> [Opdrachtomschrijving]: Druk letterlijk het deel van de uitspraak over de parkeervergunning af dat begint bij "Tijdens de zitting" en eindigt bij "maximum aantal vergunningen.".

ECLI:NL:RBMNE:2020:4198

Rechtbank Midden-Nederland

Datum uitspraak
1 juli 2020
Publicatiedatum
2 oktober 2020
Zaaknummer
UTR - 19 _ 4566
Instantie
Rechtbank Midden-Nederland
Type
Uitspraak
Rechtsgebied
Bestuursrecht
Procedures
  • Eerste aanleg - enkelvoudig
Vindplaatsen
  • Rechtspraak.nl
AI samenvatting door LexboostAutomatisch gegenereerd

Tussenuitspraak over intrekking van parkeervergunning en de onderbouwing daarvan

In deze zaak heeft de Rechtbank Midden-Nederland op 1 juli 2020 uitspraak gedaan in een bestuursrechtelijke procedure over de intrekking van een bewonersparkeervergunning. Eiser, vertegenwoordigd door mr.drs. C.R. Jansen, had zijn vergunning verloren na een besluit van het college van burgemeester en wethouders van de gemeente Utrecht, dat de vergunning per 13 augustus 2019 zou worden beëindigd. Eiser heeft hiertegen bezwaar gemaakt, maar dit werd ongegrond verklaard. Vervolgens heeft eiser beroep ingesteld bij de rechtbank.

Tijdens de zitting op 5 maart 2020 heeft de rechtbank de zaak behandeld. In een tussenuitspraak van 16 april 2020 heeft de rechtbank het college de gelegenheid gegeven om het geconstateerde gebrek in het bestreden besluit te herstellen. De rechtbank oordeelde dat het college onvoldoende had onderbouwd dat het maximum aantal verleende parkeervergunningen was bereikt op het nieuwe adres van eiser. Het college diende nader te motiveren of er op het nieuwe adres van eiser daadwerkelijk sprake was van het maximum aantal vergunningen.

(Geëxtraheerde rijen)
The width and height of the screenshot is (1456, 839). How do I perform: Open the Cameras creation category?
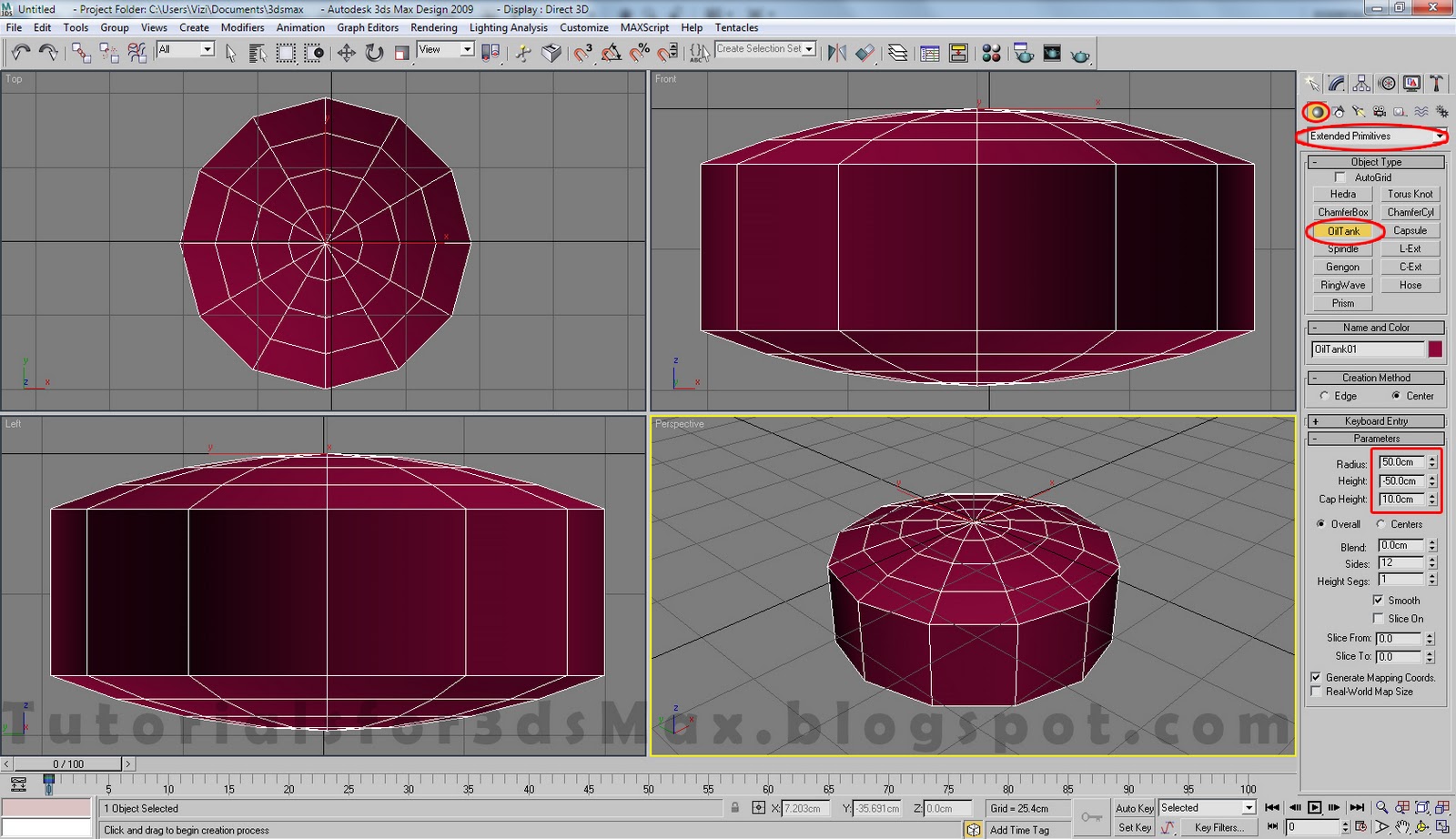click(x=1380, y=113)
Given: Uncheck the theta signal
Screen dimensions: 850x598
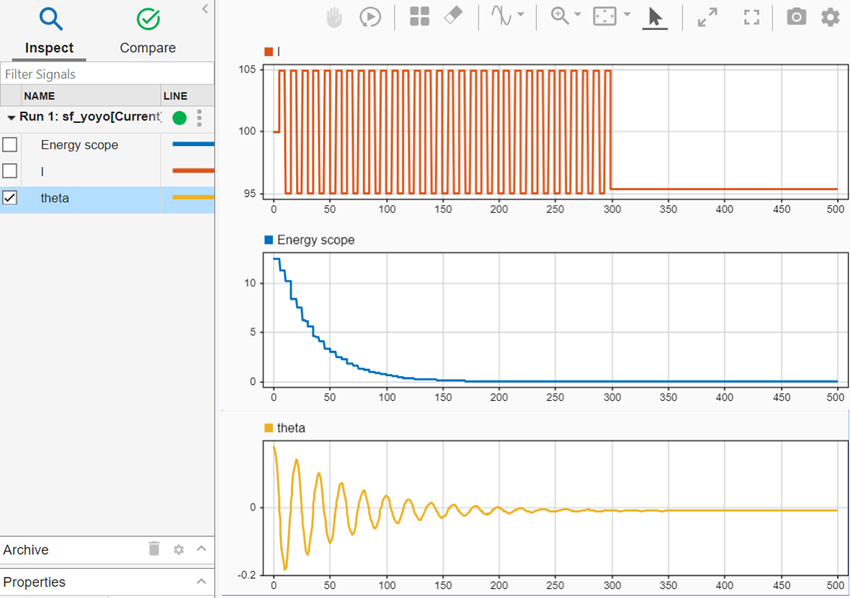Looking at the screenshot, I should tap(12, 198).
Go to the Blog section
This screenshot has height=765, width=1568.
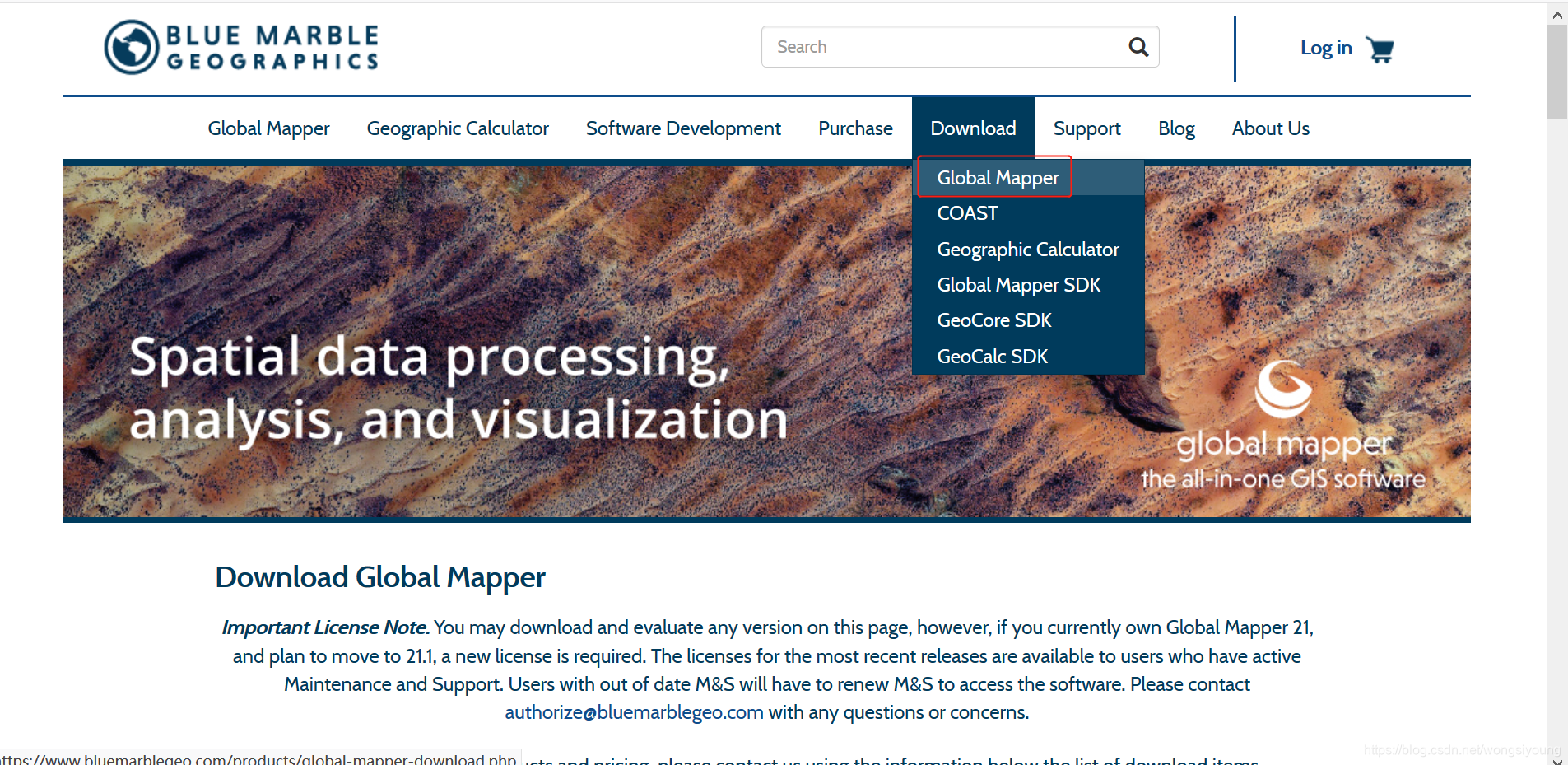(1176, 128)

> [Oplossing]:
Tijdens de zitting op 5 maart 2020 heeft de rechtbank de zaak behandeld. In een tussenuitspraak van 16 april 2020 heeft de rechtbank het college de gelegenheid gegeven om het geconstateerde gebrek in het bestreden besluit te herstellen. De rechtbank oordeelde dat het college onvoldoende had onderbouwd dat het maximum aantal verleende parkeervergunningen was bereikt op het nieuwe adres van eiser. Het college diende nader te motiveren of er op het nieuwe adres van eiser daadwerkelijk sprake was van het maximum aantal vergunningen.